Versione Aggiornata (Dicembre 2016)
Il titolo si riferisce al mio percorso giovanile , un bellissimo viaggio che mi ha preparato i bagagli per la vita. Oggi lo si chiama  "il mio background". Esistono episodi che hanno sicuramente segnato il mio successivo percorso e pertanto vengono citati, anche se apparentemente banali. Scrivendo queste righe improntate alla massima sincerità, mi sono trovato a descrivere cose intime con parafrasi dettate dal come percepivo le cose allora, dal mio "pudore" di allora (che oggi mi fanno sorridere... c'est la vie qui coule!). Comunque, rileggendo queste righe, mi rendo conto dell'importanza che la "cosa" ha avuto nel mio vissuto: il sottacerlo non ne renderebbe giustizia.     

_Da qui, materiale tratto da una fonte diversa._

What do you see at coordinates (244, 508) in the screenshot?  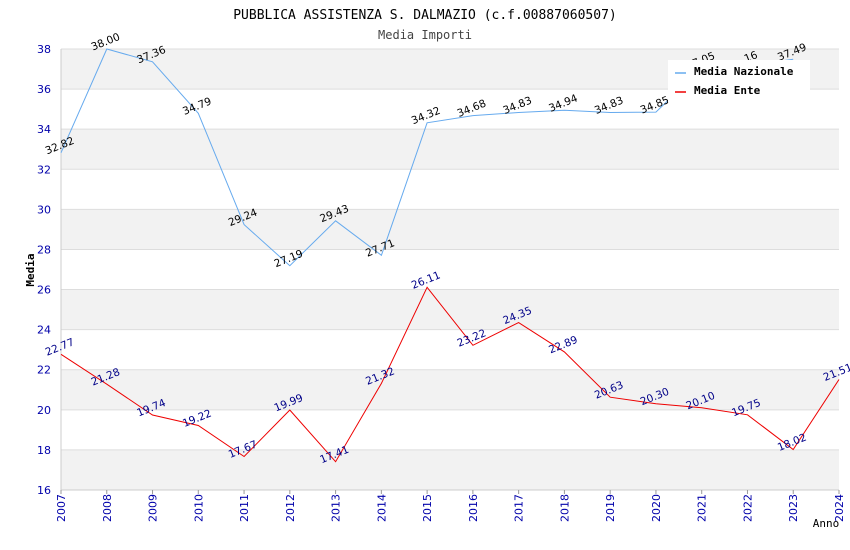 I see `x-tick-label: 2011` at bounding box center [244, 508].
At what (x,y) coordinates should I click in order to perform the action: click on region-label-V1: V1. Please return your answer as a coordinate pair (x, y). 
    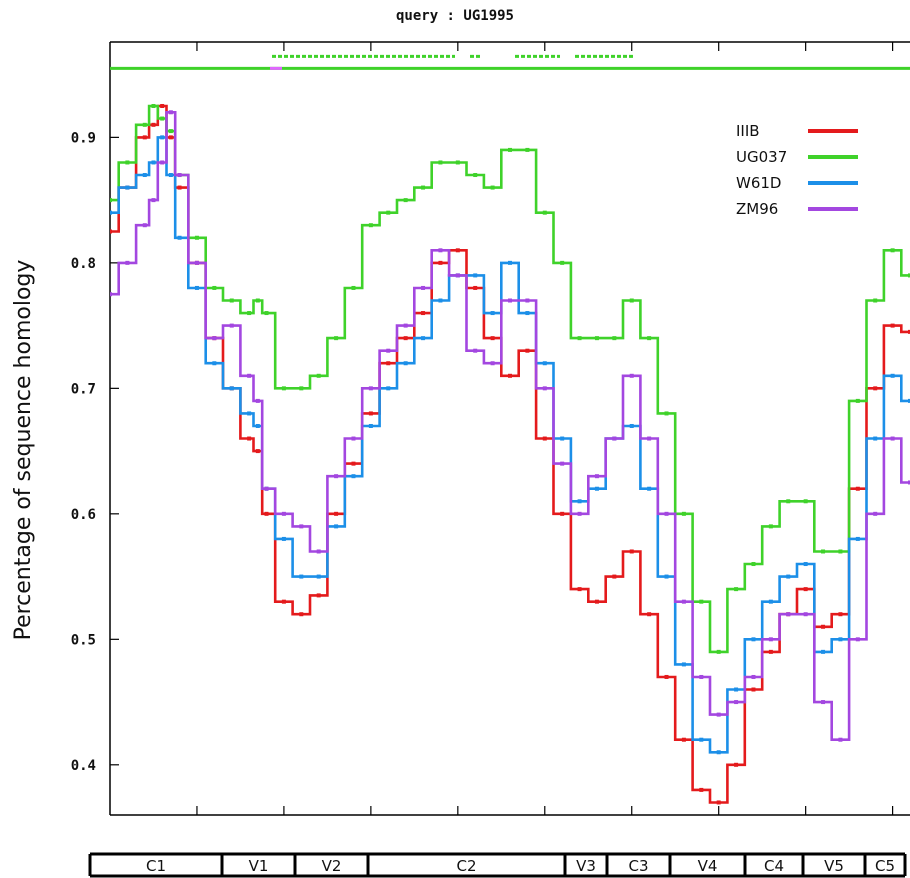
    Looking at the image, I should click on (259, 866).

Ho rinunciato volutamente ad inserire pedestramente riferimenti ipertestuali (ad eccezione dei file midi)  Consiglio vivamente di usare  sistematicamente un motore di ricerca   e/o Wikipedia durante la lettura: per buona parte delle persone citate, avrete modo di approfondire ed avere il piacere di ulteriori sorprese... I ricordi musicali sono espressamente grezzi come lo possono essere le rimembranze (essenziali sono le strutture, melodie e ritmi, tipiche degli archivi midi con i loro  timbri opzionali);  alcuni video li ho ricuperati dai miei vecchi VHS; per ulteriori esperienze a complemento degli approfondimenti in altre pagine del sito, scoprite YouTube!  

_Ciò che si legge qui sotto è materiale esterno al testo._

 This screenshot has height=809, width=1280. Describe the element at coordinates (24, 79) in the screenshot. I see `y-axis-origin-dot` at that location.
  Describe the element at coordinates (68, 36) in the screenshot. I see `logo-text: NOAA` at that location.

Di grande aiuto nell'attivazione della memoria mi è stato  di Mario Agliati e Vincenzo Vicari "Lugano di ieri" dove ho ritrovato, utilmente fissati nella loro cronologia e documentazione fotografica, molti episodi significativi che ho avuto la fortuna di vivere nella mia gioventù.

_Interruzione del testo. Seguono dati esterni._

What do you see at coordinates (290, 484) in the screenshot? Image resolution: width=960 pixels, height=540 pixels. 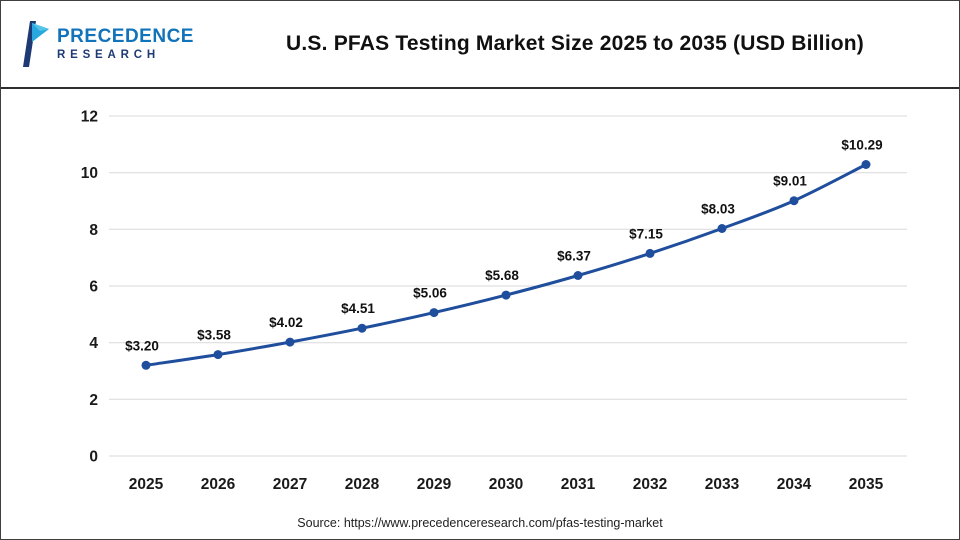 I see `x-axis-label: 2027` at bounding box center [290, 484].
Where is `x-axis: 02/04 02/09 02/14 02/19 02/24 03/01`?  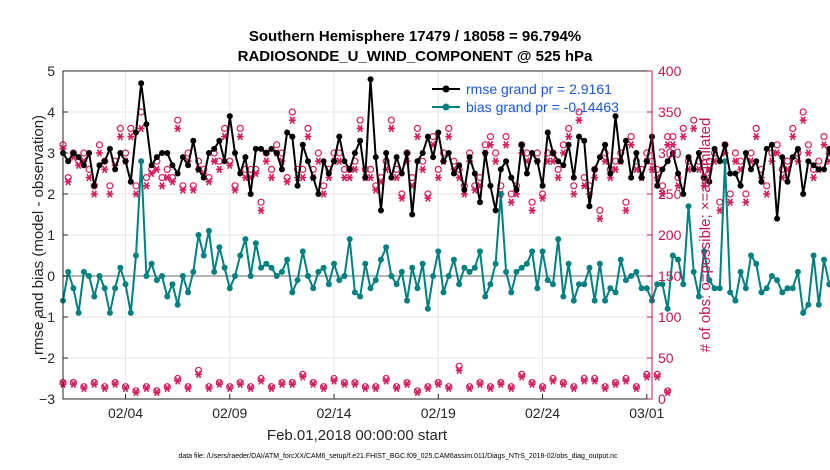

Nell'ambito della mia formazione professionale, ho avuto la fortuna di cogliere l'opportunità di abbandonare presto il Ticino immergendomi, quale giovane omosessuale,  nel mondo zurighese degli anni 60: il bagaglio culturale, seppur notevole in termini nozionistici (il liceo Cantonale di Lugano degli anni 50 era indubbiamente elitario con annate di allievi che non superavano la quindicina di unità per la sezione scientifica) non mi ha evitato uno shock d'ambientamento seppur mitigato dal fatto di avere una madre di origine svizzero-tedesca. 

 

brunogaf  Bruno Giulio Augusto Ferrini Il signorino, all'anagrafe ha tre nomi: Bruno (un fratello di mia madre morto a 16 anni a causa di una banale angina); Giulio (Mio nonno materno Jules); Augusto (il padrino Resinelli, uno dei grandi clienti di mio padre).
Alla DuPont ho preso l'abitudine della sigla americana a tre lettere BGF.